7. Logwood – Logwood develops best in hard water and produces black, a color which can be difficult to achieve with natural dyes. Logwood dye has good colorfastness but only moderate lightfastness. The lightfastness can actually be improved by adding iron to the dyebath.
8. Madder – Madder, one of the oldest known materials for natural dyeing, can produce a variety of colors from crimsons to purples to browns to near blacks depending on the mordant and pH used. You should definitely mordant your fibers before dyeing, and note that madder produces its deepest colors when hard water is used. Madder is considered to be one of the most colorfast natural dye materials, and it is also quite lightfast.
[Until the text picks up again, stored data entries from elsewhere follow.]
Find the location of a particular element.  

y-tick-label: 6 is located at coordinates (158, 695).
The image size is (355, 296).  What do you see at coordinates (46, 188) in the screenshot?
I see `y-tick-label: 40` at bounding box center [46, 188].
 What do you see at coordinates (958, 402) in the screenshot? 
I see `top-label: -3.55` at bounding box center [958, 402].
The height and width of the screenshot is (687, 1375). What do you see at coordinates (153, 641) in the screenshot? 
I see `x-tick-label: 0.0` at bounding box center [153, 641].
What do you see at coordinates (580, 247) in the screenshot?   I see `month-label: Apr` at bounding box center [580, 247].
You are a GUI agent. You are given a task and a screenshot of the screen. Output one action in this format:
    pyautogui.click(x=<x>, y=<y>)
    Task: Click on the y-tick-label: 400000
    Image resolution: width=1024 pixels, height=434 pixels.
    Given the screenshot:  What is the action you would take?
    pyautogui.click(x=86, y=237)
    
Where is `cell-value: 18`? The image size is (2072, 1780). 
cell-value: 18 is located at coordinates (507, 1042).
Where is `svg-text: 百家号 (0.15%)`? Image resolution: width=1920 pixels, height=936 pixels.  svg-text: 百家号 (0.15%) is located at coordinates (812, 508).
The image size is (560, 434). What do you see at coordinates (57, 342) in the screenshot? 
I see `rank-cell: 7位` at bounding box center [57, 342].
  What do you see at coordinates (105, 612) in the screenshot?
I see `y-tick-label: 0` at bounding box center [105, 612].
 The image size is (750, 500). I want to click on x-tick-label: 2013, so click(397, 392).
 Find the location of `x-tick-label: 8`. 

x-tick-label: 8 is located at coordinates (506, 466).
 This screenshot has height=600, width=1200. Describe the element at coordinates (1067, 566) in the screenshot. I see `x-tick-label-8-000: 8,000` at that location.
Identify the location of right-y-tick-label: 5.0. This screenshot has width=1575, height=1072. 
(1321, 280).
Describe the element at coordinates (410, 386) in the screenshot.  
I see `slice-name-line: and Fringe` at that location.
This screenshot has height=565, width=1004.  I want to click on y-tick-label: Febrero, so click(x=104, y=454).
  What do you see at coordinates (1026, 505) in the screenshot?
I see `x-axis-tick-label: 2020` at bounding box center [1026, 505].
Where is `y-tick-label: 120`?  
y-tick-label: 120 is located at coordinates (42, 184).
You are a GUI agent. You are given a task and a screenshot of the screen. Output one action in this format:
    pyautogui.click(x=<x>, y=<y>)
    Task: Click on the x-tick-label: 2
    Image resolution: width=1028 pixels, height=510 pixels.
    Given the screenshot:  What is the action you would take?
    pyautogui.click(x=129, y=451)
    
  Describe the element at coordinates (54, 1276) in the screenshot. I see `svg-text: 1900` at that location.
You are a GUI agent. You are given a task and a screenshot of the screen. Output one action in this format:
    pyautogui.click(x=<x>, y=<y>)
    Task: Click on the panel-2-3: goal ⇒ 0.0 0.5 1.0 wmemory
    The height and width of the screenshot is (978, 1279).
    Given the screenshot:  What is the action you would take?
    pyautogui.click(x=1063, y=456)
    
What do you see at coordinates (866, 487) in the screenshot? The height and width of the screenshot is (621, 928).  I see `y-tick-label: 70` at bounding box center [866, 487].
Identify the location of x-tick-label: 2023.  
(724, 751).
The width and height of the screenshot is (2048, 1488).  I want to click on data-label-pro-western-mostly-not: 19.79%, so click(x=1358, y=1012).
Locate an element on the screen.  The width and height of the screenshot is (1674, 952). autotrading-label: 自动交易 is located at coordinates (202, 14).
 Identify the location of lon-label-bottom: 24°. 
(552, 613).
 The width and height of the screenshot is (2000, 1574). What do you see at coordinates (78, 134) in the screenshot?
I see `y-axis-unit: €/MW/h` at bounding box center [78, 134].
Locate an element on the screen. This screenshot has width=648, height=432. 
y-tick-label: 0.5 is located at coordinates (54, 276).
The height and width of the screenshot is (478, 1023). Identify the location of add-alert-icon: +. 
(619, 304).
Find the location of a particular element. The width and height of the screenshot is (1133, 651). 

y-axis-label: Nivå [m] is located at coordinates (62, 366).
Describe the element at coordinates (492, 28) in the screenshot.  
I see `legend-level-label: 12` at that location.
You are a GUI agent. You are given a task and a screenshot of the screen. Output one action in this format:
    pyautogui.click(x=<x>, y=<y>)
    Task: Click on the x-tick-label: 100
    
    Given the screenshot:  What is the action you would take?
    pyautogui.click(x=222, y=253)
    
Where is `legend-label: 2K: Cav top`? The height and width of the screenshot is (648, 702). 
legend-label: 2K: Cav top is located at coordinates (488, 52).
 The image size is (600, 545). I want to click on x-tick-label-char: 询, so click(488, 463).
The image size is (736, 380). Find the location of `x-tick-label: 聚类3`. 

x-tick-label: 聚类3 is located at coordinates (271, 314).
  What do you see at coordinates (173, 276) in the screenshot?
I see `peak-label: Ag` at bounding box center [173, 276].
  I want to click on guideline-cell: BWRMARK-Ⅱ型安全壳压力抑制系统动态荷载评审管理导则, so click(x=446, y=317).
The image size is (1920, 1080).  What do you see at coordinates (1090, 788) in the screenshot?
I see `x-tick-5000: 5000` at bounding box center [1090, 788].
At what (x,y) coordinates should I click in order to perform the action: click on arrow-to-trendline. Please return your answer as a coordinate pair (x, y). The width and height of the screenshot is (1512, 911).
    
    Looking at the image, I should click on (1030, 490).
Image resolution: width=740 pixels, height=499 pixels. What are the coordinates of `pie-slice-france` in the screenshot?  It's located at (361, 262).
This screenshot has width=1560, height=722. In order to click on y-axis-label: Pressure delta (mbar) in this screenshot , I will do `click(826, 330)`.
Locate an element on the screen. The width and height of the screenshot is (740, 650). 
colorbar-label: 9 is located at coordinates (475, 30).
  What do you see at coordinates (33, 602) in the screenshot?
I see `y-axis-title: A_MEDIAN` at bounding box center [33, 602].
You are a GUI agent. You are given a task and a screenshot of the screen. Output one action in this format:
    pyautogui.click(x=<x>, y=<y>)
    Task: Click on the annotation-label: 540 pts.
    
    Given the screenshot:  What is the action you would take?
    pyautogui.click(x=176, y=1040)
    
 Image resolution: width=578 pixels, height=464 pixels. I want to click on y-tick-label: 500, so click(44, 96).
9. Marigold – Marigold can create yellow, orange, and greenish yellow dyes with moderate light and colorfast properties. As with most natural dyes, you will need to use a mordant when dyeing with marigold.
10. Onion Skins – Making onion skin dye is a great way of reducing kitchen waste. Onion skins produce a variety of colors like olive green, yellow, orange, and brown. Onion skins are reasonably lightfast, and using an alum mordant will help with their colorfastness.
11. Pomegranate – Pomegranate is high in tannin and improves the color and lightfastness of any dye it is mixed with. On its own, it will produce a color that is yellow to greenish-yellow. Since it contains tannin, it is not essential to use a mordant but you still may choose to for a richer color.
12. Turmeric – Turmeric creates beautiful yellows and is actually very colorfast but, unfortunately, not lightfast. Take special care to store your dyed items out of direct sunlight and avoid wearing or using them in direct sunlight too often. Many natural dyers even re-dye their turmeric garments annually.
13. Walnut – Dyeing with walnut is one way of creating beautiful dark and muted browns that are quite color and lightfast. It also does not require a mordant since it is a substantive dye and will physically bond with fibers on its own.
14. Weld – Weld can be used to create bold yellows and greens that have excellent color and lightfast properties. It is actually one of the only materials that can produce a colorfast yellow dye. Keep in mind that weld develops best in water that is somewhat hard. Your fibers should also be mordanted with alum before dyeing.
15. Woad – Woad produces beautiful blues similar to indigo, but it is actually more colorfast than indigo. Woad is quite lightfast as well. Mordanting your fibers is optional when dyeing with woad, and the dye process is similar to dyeing with indigo in that it requires a vat. Be sure to use a neutral pH soap when washing your woad-dyed fibers.
I hope this was helpful and I hope you’ll let me know all about your natural dye projects. I love to be inspired!